Near the top of the Ubuntu download page, you will see a few extra files (checksums and signatures) as shown in the following picture.
Here, the SHA256SUMS file contains checksums for all the available images and the SHA256SUMS.gpg file is the GnuPG signature for that file. We use this signature file to verify the checksum file in subsequent steps.
Download the Ubuntu ISO images and these two files and put them all in a directory, for example ISO.
$ ls ISO/ SHA256SUMS SHA256SUMS.gpg ubuntu-18.04.2-live-server-amd64.iso
As you see in the above output, I have downloaded Ubuntu 18.04.2 LTS server image along with checksum and signature values.
Download valid signature key
Now, download the correct signature key using command:
$ gpg --keyid-format long --keyserver hkp://keyserver.ubuntu.com --recv-keys 0x46181433FBB75451 0xD94AA3F0EFE21092
gpg: key D94AA3F0EFE21092: 57 signatures not checked due to missing keys gpg: key D94AA3F0EFE21092: public key "Ubuntu CD Image Automatic Signing Key (2012) <email@example.com>" imported gpg: key 46181433FBB75451: 105 signatures not checked due to missing keys gpg: key 46181433FBB75451: public key "Ubuntu CD Image Automatic Signing Key <firstname.lastname@example.org>" imported gpg: no ultimately trusted keys found gpg: Total number processed: 2 gpg: imported: 2
Verify SHA-256 checksum
Next verify the checksum file using the signature with command:
$ gpg --keyid-format long --verify SHA256SUMS.gpg SHA256SUMS
gpg: Signature made Friday 15 February 2019 04:23:33 AM IST gpg: using DSA key 46181433FBB75451 gpg: Good signature from "Ubuntu CD Image Automatic Signing Key <email@example.com>" [unknown] gpg: WARNING: This key is not certified with a trusted signature! gpg: There is no indication that the signature belongs to the owner. Primary key fingerprint: C598 6B4F 1257 FFA8 6632 CBA7 4618 1433 FBB7 5451 gpg: Signature made Friday 15 February 2019 04:23:33 AM IST gpg: using RSA key D94AA3F0EFE21092 gpg: Good signature from "Ubuntu CD Image Automatic Signing Key (2012) <firstname.lastname@example.org>" [unknown] gpg: WARNING: This key is not certified with a trusted signature! gpg: There is no indication that the signature belongs to the owner. Primary key fingerprint: 8439 38DF 228D 22F7 B374 2BC0 D94A A3F0 EFE2 1092
If you see "Good signature" in the output,the checksum file is created by Ubuntu developer and signed by the owner of the key file.

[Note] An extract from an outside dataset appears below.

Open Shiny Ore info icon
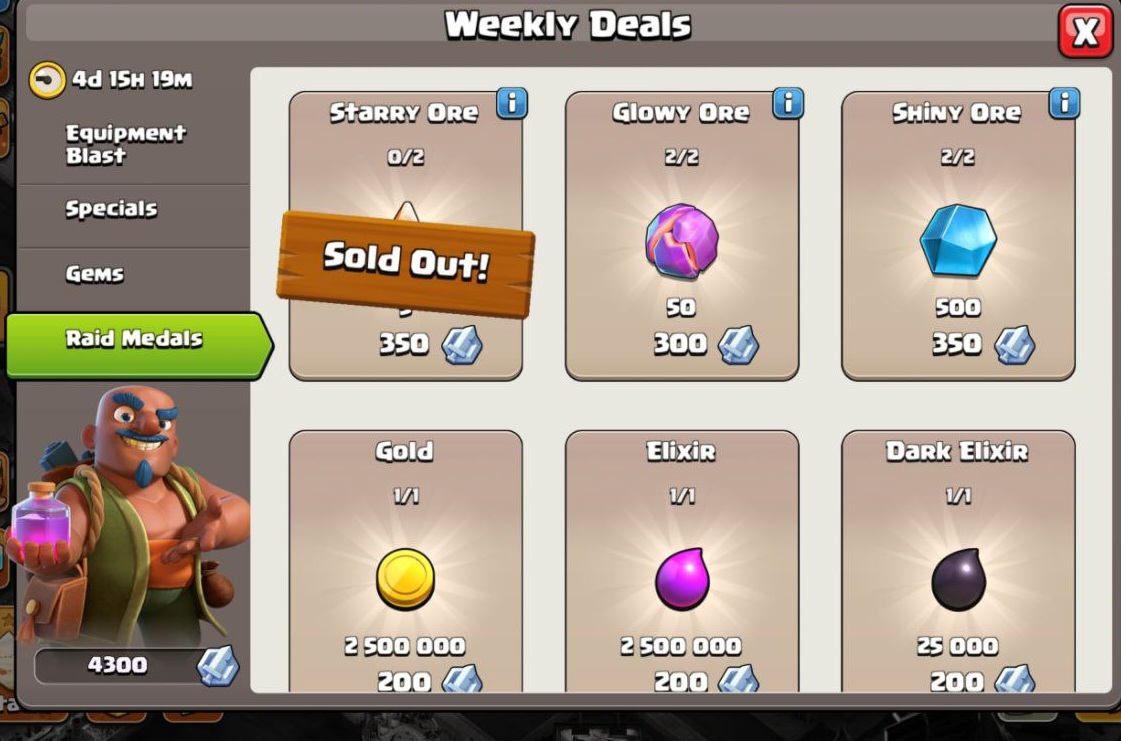The height and width of the screenshot is (741, 1121). coord(1064,104)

Check the downloaded ISO file
Next, let us go ahead and check the downloaded ISO file matches the checksum. To do so, simply run:
$ sha256sum -c SHA256SUMS 2>&1 | grep OK ubuntu-18.04.2-live-server-amd64.iso: OK
If the checksum values are matched, you will see the "OK" message. Meaning - the downloaded file is legitimate and hasn't altered or tampered.

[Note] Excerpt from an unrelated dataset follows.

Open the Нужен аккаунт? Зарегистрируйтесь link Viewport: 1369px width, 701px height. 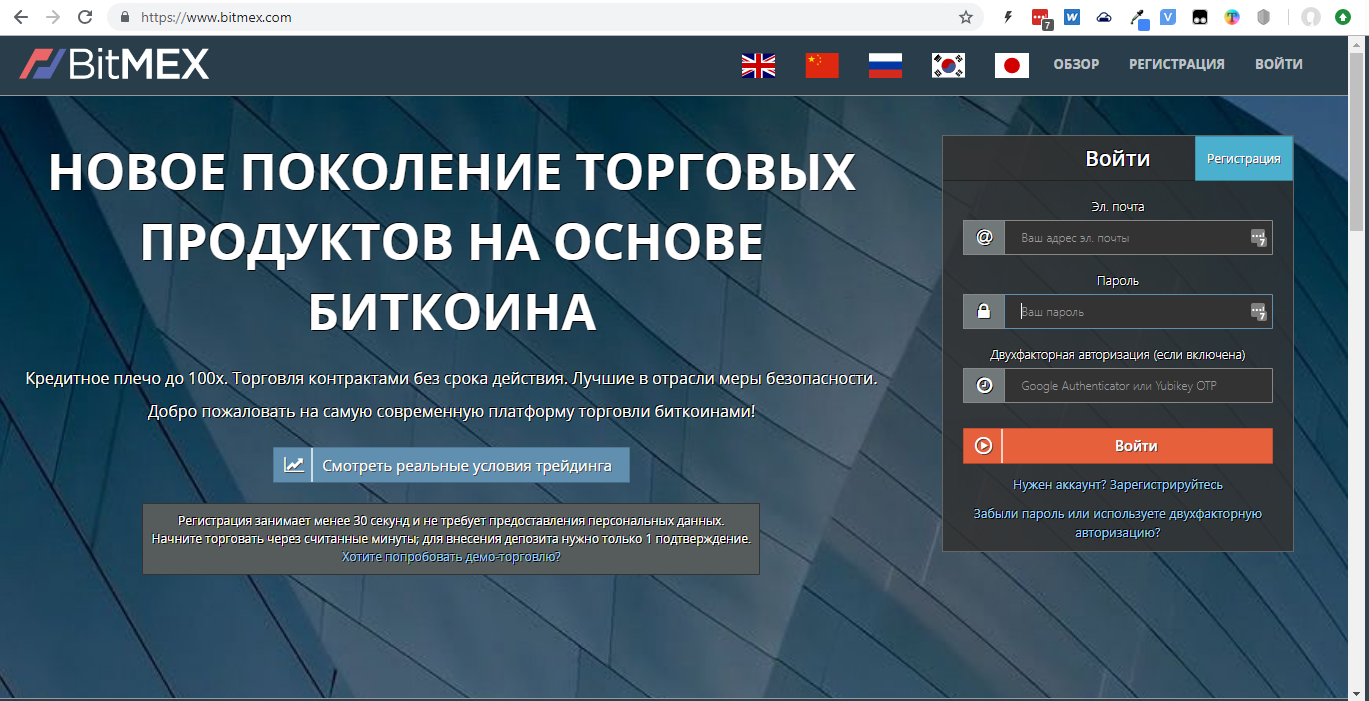1117,485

If you don't get any output or different than above output, the ISO file has been modified or incorrectly downloaded. You must re-download the file again from a good source.
Some Linux distributions have included the checksum value in the download page itself. For example, Pop!_os developers have provided the SHA-256 checksum values for all ISO images in the download page itself, so you can quickly verify the ISO images.
After downloading the the ISO image, verify it using command:
$ sha256sum Soft_backup/ISOs/pop-os_18.04_amd64_intel_54.iso
Here, the random string starting with "680elaa..." is the SHA-256 checksum value. Compare this value with the SHA-256 sum value provided on the downloads page. If both values are same, you're good to go! The downloaded ISO file is legitimate and it hasn't changed or modified from its original state.
This is how we can verify the authenticity and integrity of an ISO file in Linux. Whether you download ISOs from official or third-party sources, it is always recommended to do a quick verification before using them. Hope this was useful.